La question : n’est-il pas trop tard pour investir dans l’IA ? CNN Business a interrogé Matt Bartolini, responsable de la recherche SPDR Americas chez State Street Global Advisors. Ce spécialiste des marchés a plusieurs mises en garde.
- De quoi parle-t-on ? L’élément le plus obscur autour de cette mode de l’IA est de savoir quelles entreprises profitent réellement de l’IA et quelles entreprises se servent seulement de l’acronyme. Vous l’avez sans doute remarqué : les entreprises qui ont collé le mot « IA » à leur nom se sont multipliées comme Jésus a multiplié le pain. Un peu à la manière de ces entreprises qui ont collé à leur nom le « .com » à la fin des années 90, début 2000.
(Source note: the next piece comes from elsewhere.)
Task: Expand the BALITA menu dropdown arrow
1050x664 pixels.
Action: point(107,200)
- « Dans une certaine mesure, ce n’est qu’un mot à la mode que les entreprises utilisent pour gagner en notoriété et insuffler un peu d’optimisme dans leurs prévisions. Pourtant, de nombreuses entreprises utilisent l’IA comme technologie de connexion » , explique Bartolini, qui plutôt que pointer l’une ou l’autre entreprise, préfère parler d’une technologie « qui a proliféré dans différents types d’industries et de segments de consommateurs ».
- Est-ce que l’IA est une bulle qui va exploser ? « Je ne pense pas que nous en soyons encore là. Je ne dis pas que nous ne le serons pas, mais je pense qu’il y a encore une certaine retenue. S’il y avait une bulle, vous verriez plus d’investisseurs particuliers utiliser des structures ETF pour se concentrer sur des thèmes spécifiques ou qui ont l’IA dans leur nom. » Le mot IA est par contre clairement une bulle dans les conversations ou dans la presse, mais pas dans les actions, estime le spécialiste : « De nombreuses actions technologiques majeures se sont bien comportées, mais pas les petites entreprises. Dans une bulle, vous verriez une quantité importante d’actions dans toutes les régions en bénéficier. »
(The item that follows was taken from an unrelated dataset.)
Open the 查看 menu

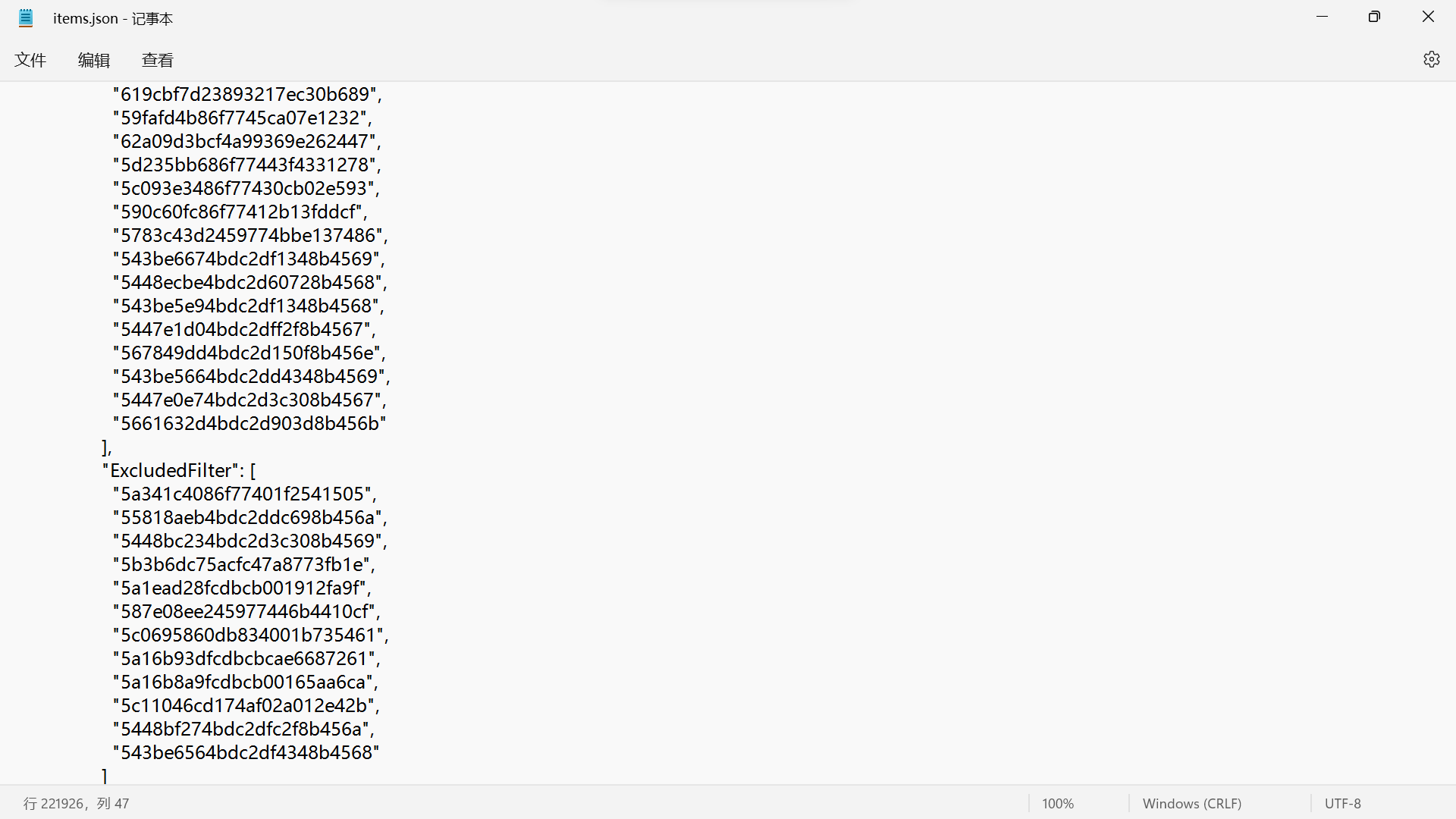(158, 60)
- En effet, pour le moment, ce sont surtout les entreprises avec des flux de trésorerie très importants qui ont profité de la hype : pensez aux 5 mastodontes cités plus haut. Grâce à leurs liquidités, elles ont très vite pu rebondir pour ne pas rater le train.
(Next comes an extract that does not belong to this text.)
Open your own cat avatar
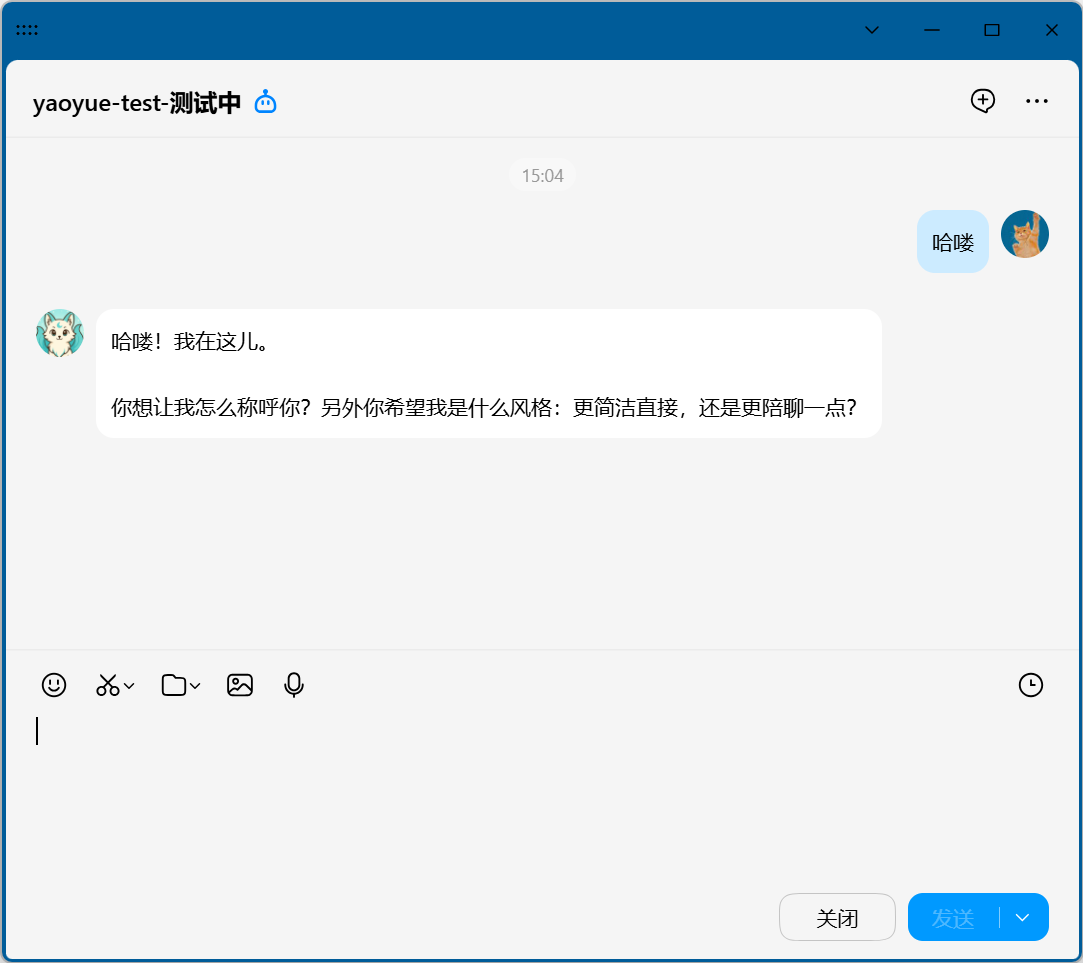 pyautogui.click(x=1024, y=234)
- Est-il encore temps de miser sur l’IA ? Il est clair que pour un secteur comme les semi-conducteurs, il est sans doute trop tard. « En début d’année, l’ensemble du secteur se négociait en dessous de son ratio cours/bénéfice historique, mais il se négocie maintenant au-dessus », confirme le spécialiste. Pour le reste, il faut d’abord identifier les acteurs qui sont vraiment liés à l’IA, étudier leur comptabilité et leur potentiel de croissance. Les small caps (petites et moyennes valeurs) n’ont pas encore profité de l’IA comme les géants des technologies ont pu le faire sur les marchés.
- Bartolini estime pour sa part qu’il faut privilégier des secteurs plutôt que des entreprises. « En moyenne, les actions sous-performent plus que la moyenne du secteur », conclut l’analyste.
« Un moment 1995 », « pas un moment 1999 »
- Est-il encore temps ? La réponse est oui, selon Dan Ives de Wedbush Securities, dans une note publiée ce lundi, et reprise par Markets Insider : les actions technologiques ont encore un potentiel de croissance de 10 à 12%.
- Et le développement de l’IA n’y est pas étranger : « Avec une réduction massive des coûts dans le secteur de la technologie au cours des 9 derniers mois, des dépenses d’entreprise stables et un consommateur résilient, nous pensons que le décor est planté pour ‘un moment 1995’ car l’IA est la technologie la plus transformationnelle que nous ayons vue depuis qu’Internet a commencé à prendre forme » , affirme le spécialiste.
- Ce qui ne se passe pas, c’est un « moment de 1999 », a-t-il ajouté, rejetant l’idée que l’essor technologique entre dans une bulle rappelant l’effondrement de l’ère dot.com.
À voir si la peur d’une récession mondiale, la guerre en Europe, l’inflation persistante ou encore les taux d’intérêt ne viendront pas briser cet élan d’optimisme.